Postgraduate taught 

Investment Fund Management MSc

Economic Fundamentals And Financial Markets ECON5005

  • Academic Session: 2019-20
  • School: Adam Smith Business School
  • Credits: 20
  • Level: Level 5 (SCQF level 11)
  • Typically Offered: Semester 2
  • Available to Visiting Students: No

Short Description

The aim of this course is to outline how macroeconomics fundamentals influence asset returns and asset prices.

The point of departure of the baseline Capital Asset Pricing Model (CAPM) is to postulate that the returns on stocks follow some exogenous probability distribution; the point of departure of the Black-Scholes analysis of option prices is that the price of the underlying share of stock follows some exogenous stochastic process.

More generally, the standard theory of finance starts by postulating some exogenous stochastic process for the dividends or the prices of some interesting financial asset. The aim of this course is to analyse where these postulated processes are coming from. Indeed, although some financial series can be represented quite adequately, over some limited timespan, by an appropriate exogenous process, all financial series will eventually exhibit breaks. One benefit of this analysis is that it can help us identify and predict these break points.

Timetable

10 weekly 2-hour lectures plus 5 hours of tutorials

Requirements of Entry

Please refer to the current postgraduate prospectus at: http://www.gla.ac.uk/postgraduate/ 

Assessment

A one-hour in-course examination (25% of final grade for course) and a two-hour end-of-course examination (75% of final grade for course).

Main Assessment In: April/May

Course Aims

The aim of this course is to outline how macroeconomics fundamentals influence asset returns and asset prices.

 

The point of departure of the baseline Capital Asset Pricing Model (CAPM) is to postulate that the returns on stocks follow some exogenous probability distribution; the point of departure of the Black-Scholes analysis of option prices is that the price of the underlying share of stock follows some exogenous stochastic process.

 

More generally, the standard theory of finance starts by postulating some exogenous stochastic process for the dividends or the prices of some interesting financial asset. The aim of this course is to analyse where these postulated processes are coming from. Indeed, although some financial series can be represented quite adequately, over some limited timespan, by an appropriate exogenous process, all financial series will eventually exhibit breaks. One benefit of this analysis is that it can help us identify and predict these break points.

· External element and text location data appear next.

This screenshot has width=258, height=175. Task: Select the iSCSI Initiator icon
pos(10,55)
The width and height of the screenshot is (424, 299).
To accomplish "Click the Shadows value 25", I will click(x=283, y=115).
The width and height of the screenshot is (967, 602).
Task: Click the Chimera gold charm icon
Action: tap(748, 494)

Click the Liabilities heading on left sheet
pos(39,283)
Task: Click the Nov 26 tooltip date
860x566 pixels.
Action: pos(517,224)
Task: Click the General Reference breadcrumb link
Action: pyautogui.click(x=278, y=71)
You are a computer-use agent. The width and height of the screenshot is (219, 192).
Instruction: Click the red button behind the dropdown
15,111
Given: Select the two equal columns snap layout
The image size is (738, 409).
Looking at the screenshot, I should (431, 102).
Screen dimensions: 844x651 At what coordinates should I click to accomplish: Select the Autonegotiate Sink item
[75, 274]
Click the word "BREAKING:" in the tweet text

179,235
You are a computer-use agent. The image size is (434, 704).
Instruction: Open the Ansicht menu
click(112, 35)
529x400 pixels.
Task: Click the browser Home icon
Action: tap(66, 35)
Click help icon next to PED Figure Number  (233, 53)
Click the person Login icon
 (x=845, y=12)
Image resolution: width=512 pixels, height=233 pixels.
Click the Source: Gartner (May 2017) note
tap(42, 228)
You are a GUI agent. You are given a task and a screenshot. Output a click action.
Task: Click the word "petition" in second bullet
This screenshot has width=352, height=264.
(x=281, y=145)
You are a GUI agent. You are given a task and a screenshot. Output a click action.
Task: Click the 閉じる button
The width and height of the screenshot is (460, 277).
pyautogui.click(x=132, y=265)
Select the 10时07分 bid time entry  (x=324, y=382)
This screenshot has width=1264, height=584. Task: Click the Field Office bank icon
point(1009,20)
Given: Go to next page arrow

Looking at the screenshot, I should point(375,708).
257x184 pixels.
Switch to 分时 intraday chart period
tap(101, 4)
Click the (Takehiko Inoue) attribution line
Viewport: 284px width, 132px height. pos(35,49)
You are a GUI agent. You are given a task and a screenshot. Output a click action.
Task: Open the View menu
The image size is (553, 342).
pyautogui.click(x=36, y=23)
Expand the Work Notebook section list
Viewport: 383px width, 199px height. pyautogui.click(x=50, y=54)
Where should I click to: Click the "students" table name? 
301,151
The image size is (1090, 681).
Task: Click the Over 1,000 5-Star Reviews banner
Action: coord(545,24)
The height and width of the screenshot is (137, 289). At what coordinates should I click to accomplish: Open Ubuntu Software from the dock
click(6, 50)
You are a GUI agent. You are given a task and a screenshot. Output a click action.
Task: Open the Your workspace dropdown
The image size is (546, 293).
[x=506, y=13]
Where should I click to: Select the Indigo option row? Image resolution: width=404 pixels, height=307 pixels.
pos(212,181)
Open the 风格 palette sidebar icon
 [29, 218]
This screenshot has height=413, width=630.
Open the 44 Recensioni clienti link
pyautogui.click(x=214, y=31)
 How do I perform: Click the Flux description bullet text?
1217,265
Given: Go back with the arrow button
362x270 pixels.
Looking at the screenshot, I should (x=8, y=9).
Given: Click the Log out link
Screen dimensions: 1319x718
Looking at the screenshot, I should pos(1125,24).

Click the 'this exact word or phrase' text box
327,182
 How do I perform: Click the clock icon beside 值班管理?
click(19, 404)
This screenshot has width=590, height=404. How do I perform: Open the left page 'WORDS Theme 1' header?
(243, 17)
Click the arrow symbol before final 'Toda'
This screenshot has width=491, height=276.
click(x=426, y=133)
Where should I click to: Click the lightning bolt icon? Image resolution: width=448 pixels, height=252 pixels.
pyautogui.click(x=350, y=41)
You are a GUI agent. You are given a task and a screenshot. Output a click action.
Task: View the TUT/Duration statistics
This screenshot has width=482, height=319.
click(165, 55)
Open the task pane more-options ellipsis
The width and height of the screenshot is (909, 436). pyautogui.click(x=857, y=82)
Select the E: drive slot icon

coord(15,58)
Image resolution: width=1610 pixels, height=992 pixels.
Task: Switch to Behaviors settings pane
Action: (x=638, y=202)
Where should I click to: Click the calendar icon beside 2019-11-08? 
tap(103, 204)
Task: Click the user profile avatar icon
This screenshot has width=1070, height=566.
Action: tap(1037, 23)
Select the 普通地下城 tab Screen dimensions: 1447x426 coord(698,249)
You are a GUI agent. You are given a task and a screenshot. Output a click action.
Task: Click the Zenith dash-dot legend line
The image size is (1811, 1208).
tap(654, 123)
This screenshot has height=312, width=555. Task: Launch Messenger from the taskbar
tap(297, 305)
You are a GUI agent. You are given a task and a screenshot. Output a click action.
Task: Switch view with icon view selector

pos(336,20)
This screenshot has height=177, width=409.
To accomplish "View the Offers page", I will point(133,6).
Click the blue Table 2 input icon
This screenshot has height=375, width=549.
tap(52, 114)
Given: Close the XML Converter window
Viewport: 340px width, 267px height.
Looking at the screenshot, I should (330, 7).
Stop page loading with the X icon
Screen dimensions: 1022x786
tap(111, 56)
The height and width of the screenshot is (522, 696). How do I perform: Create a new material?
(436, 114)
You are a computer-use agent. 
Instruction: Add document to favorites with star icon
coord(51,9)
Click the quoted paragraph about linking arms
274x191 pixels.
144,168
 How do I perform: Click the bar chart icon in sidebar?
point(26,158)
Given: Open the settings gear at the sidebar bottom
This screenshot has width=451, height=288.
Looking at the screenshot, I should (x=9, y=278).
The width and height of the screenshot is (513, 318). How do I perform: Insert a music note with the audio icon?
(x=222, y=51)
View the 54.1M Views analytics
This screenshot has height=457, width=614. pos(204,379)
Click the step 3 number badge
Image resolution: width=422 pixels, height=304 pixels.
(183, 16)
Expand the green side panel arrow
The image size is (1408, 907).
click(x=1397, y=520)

Intended Learning Outcomes of Course

By the end of this course, students will be able to:

 

■ employ dynamic programming techniques to calculate equilibrium price allocations 

■ master dynamic system solution techniques and employ them to derive the time paths of economic and finance aggregates

■ identify the role the financial sector plays in the economy at large, both in terms of resource allocation under uncertainty, trading of risk, and capital accumulation

■ calculate the fundamental prices of basic financial assets, such as shares of stock, using state-of-the art techniques such as q-theory, real asset theory and monopolistic economic profit theory,

■ make predictions about stock market price indices based on the market fundamentals implied by the previously mentioned theories

■ understand the phenomena of price bubbles, a situation in which the actual price of an asset is different from its fundamental price, and the implication of these bubbles on the dynamic of the asset price,

■ identify macroeconomic risk and understand its implications for financial investment such as in the Bansal-Yaron economy.

Minimum Requirement for Award of Credits

Students must submit at least 75% by weight of the components (including examinations) of the course's summative assessment.